Copy out the lines below from the one containing "Locate an element on the screen. The" through the last line, including both. Omit the pictures from your copy.
** DATASET ENTRIES follows **
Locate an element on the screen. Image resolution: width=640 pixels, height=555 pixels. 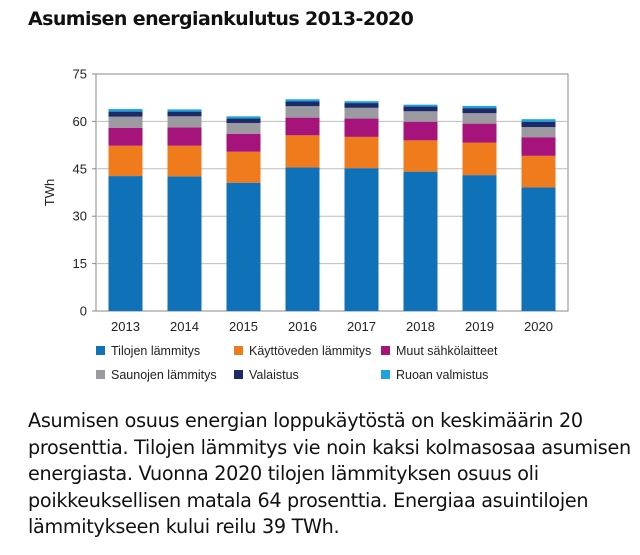
x-tick-label: 2016 is located at coordinates (302, 326).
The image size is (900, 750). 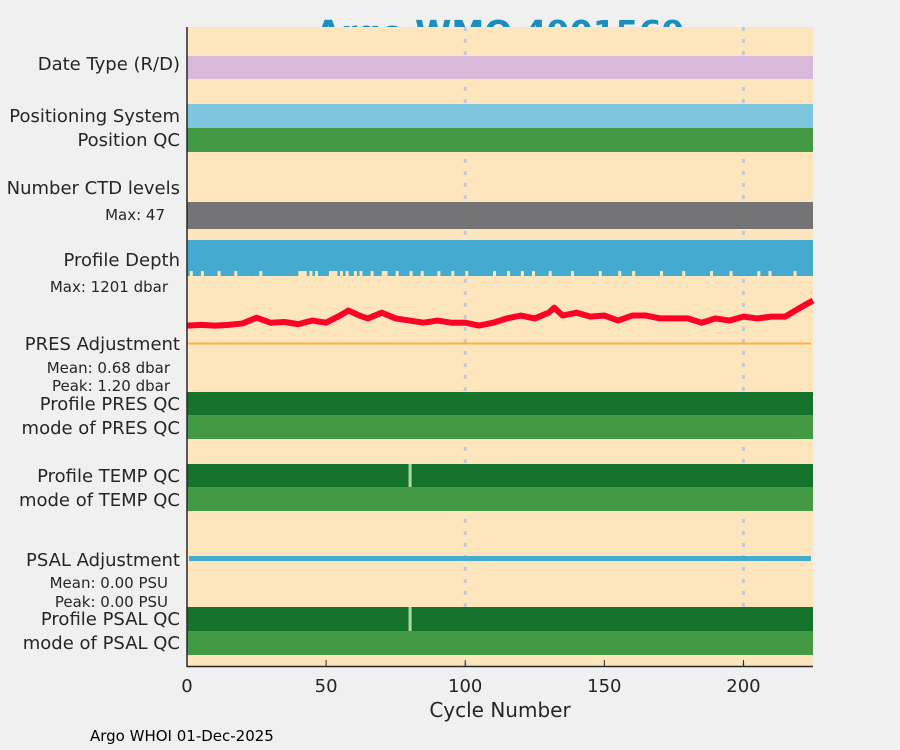 What do you see at coordinates (500, 643) in the screenshot?
I see `psal-mode-bar` at bounding box center [500, 643].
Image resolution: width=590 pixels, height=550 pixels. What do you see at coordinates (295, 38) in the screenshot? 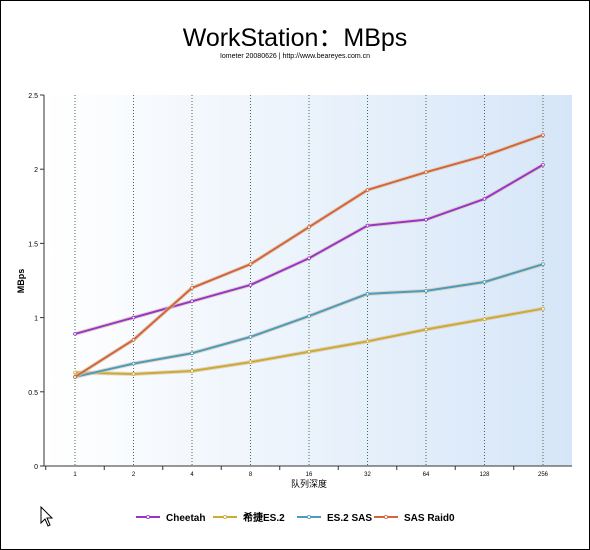
I see `chart-title: WorkStation：MBps` at bounding box center [295, 38].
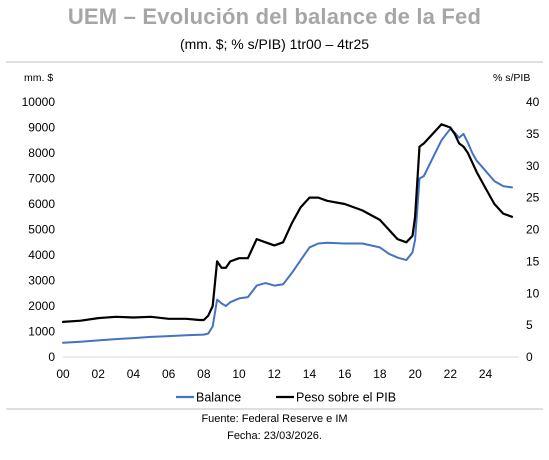  What do you see at coordinates (533, 102) in the screenshot?
I see `y-right-tick-label: 40` at bounding box center [533, 102].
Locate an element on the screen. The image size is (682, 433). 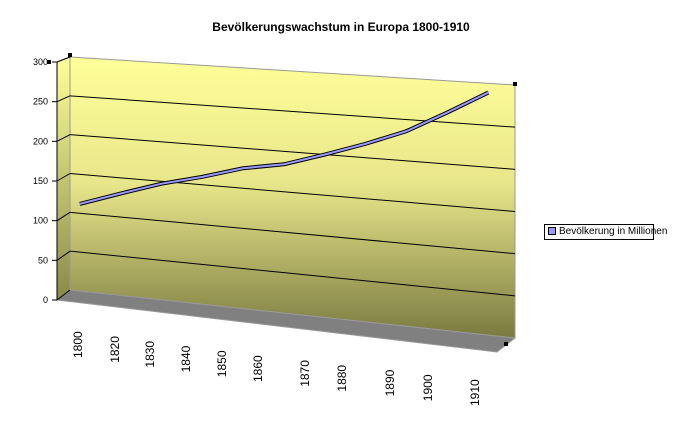
y-tick-label: 50 is located at coordinates (43, 260).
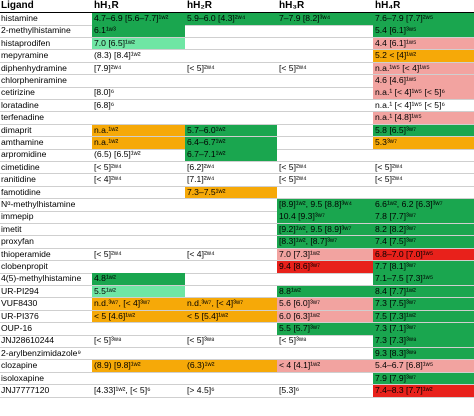 This screenshot has height=416, width=474. What do you see at coordinates (42, 278) in the screenshot?
I see `ligand-name-cell: 4(5)-methylhistamine` at bounding box center [42, 278].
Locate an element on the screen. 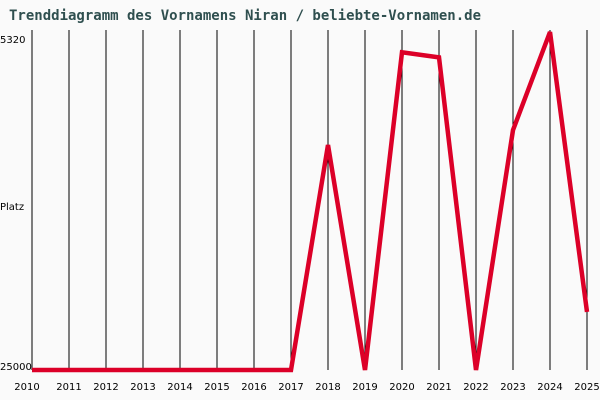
** End of DATASET ENTRIES **
*YOUR SOLUTION*
Locate an element on the screen. The image size is (682, 433). 
y-tick-label: 50 is located at coordinates (43, 260).
 This screenshot has height=416, width=474. What do you see at coordinates (42, 278) in the screenshot?
I see `ligand-name-cell: 4(5)-methylhistamine` at bounding box center [42, 278].
Locate an element on the screen. 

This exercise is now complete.